Environmental politics
News of the week: 29th May

Greenhouse Public Affairs provides an environmental politics news of the week report across sectors including energy, transport and the environment. Sign up to our environmental politics weekly round-up here.

Environment and COP26

A new report by IPPR’s Environmental Justice Commission urges a just transition to be at the heart of tackling the climate emergency. The report centres around the demand for “faster, further and fairer” climate action. It also describes the inextricable link between addressing the climate and nature emergency and tackling economic and social injustice. The report was co-authored by Green MP Caroline Lucas, and former Conservative MP and renewable energy campaigner Laura Sandys. View the full report here.

A new government investigation has revealed that tyre particles are a major source of microplastics contaminating oceans and seas. The study, led by DEFRA minister Rebecca Pow MP, will improve scientific understanding of how microplastics enter the ocean. Scientists have previously discovered microplastics, originating from microbeads in cosmetics and the degradation of larger items such as carrier bags and plastic bottles, in marine environments globally. More details on the findings are available here.


The DfT has published a summary of responses to the electric vehicle smart charging consultation. The proposed regulations in the consultation would require electric vehicle chargepoints sold in the UK to have smart charging functionality. Respondents generally agreed with the Government’s aims for EV smart charging, however some respondents proposed other objectives, such as protecting user functionality, cost and carbon intensity. Read the full consultation summary here

A new AA survey reveals that British drivers are ready to embrace active travel. It finds 50% plan to walk more and 40% will drive less, to maintain cleaner air and protect the environment. Furthermore, one in five plan to cycle more. The AA is also urging the Government to find solutions to help people get around on journeys where walking and cycling are not an option. Find the full survey results here.
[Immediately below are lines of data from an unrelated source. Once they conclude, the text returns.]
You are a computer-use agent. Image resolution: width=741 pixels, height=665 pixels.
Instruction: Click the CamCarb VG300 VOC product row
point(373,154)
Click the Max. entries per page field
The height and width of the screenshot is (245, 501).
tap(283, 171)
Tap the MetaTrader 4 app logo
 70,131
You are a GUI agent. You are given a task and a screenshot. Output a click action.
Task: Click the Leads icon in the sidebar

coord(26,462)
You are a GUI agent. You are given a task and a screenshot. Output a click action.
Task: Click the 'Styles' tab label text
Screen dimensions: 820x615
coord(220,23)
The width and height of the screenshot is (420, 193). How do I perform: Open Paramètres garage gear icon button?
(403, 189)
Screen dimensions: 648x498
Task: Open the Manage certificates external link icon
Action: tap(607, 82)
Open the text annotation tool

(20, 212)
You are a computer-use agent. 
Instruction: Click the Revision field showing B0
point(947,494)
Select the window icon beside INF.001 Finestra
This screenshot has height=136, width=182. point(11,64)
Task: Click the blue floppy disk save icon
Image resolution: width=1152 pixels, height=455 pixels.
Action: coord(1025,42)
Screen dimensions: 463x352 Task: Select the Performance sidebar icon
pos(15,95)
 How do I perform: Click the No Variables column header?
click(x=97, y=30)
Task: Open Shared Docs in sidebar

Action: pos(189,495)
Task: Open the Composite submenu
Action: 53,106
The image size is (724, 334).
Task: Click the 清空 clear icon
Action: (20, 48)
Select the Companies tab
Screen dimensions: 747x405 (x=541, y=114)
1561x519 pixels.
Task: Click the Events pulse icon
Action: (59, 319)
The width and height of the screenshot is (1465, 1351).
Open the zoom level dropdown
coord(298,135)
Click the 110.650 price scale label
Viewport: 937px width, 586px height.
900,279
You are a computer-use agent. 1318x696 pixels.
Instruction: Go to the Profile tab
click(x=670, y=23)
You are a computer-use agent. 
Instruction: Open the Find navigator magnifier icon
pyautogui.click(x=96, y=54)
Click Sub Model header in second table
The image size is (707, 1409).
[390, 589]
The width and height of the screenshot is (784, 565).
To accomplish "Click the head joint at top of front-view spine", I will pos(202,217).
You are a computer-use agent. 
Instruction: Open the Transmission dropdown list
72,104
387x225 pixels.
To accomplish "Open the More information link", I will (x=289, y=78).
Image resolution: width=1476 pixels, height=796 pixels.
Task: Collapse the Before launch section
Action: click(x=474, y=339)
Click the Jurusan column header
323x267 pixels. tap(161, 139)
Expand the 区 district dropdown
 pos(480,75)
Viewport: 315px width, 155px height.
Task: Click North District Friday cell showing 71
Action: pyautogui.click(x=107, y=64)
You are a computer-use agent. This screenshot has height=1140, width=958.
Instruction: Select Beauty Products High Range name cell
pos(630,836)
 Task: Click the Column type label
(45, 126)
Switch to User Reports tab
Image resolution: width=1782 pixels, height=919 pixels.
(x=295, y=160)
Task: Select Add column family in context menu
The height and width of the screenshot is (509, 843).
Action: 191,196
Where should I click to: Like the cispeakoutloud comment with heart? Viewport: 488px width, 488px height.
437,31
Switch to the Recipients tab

The Royal Institution for Chartered Surveyors has suggested ways to retro-fit homes at scale in order to improve energy efficiency. With an estimated £65 billion needed to retrofit our homes, financiers will require robust and reliable data on the energy performance of buildings in order to provide investment. Amongst other findings, it also calls for Residential Retrofit Principles that offer an industry-recognised certification for financial solutions that support the retrofit of residential buildings to a high standard. Read the full document here.

The UK’s ‘big five’ gas companies are calling for £900m investment in green gas infrastructure across the country. Cadent, National Grid, NGN, SGN, and Wales & West Utilities say financing green gas projects now could result in the UK being a net beneficiary of that investment before 2045. The networks’ plans include connecting more hydrogen and bio-methane generation; trials of domestic appliances using hydrogen; and also research into blending an increasing amount of zero carbon hydrogen with natural gas. Read the full proposal here.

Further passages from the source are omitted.